====== STORED DATA
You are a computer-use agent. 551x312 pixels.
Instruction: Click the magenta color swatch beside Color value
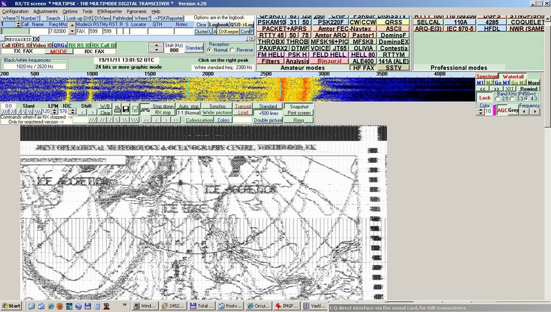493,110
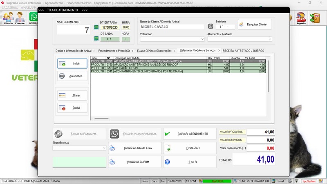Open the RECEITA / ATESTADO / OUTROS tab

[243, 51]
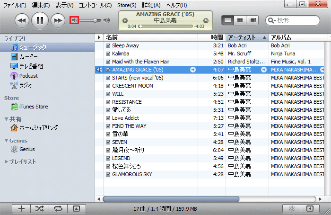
============
====== STORED DATA
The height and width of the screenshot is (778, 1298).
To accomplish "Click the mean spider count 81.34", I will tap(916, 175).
============
====== STORED DATA
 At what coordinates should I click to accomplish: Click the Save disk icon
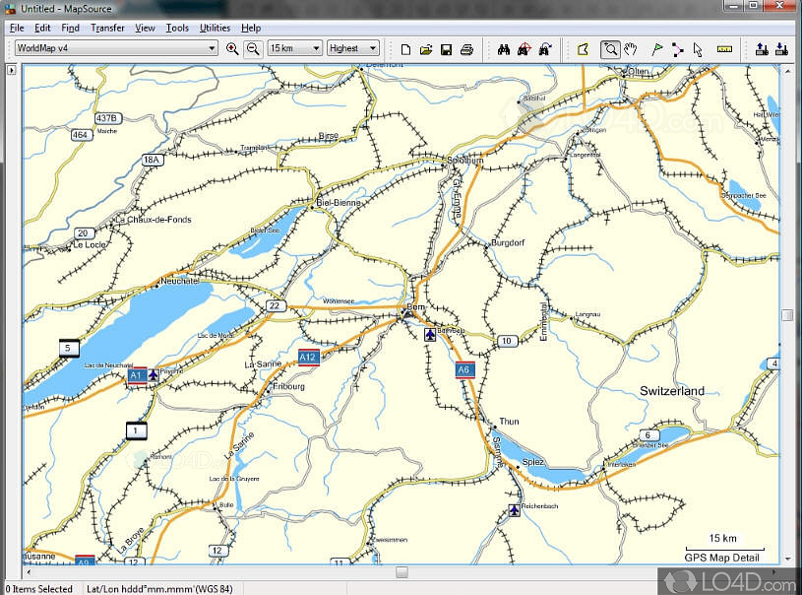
============
From the entries, copy every line in which the word "accomplish" occurs.

To accomplish "Click the mean spider count 81.34", I will tap(916, 175).
 At what coordinates should I click to accomplish: Click the Save disk icon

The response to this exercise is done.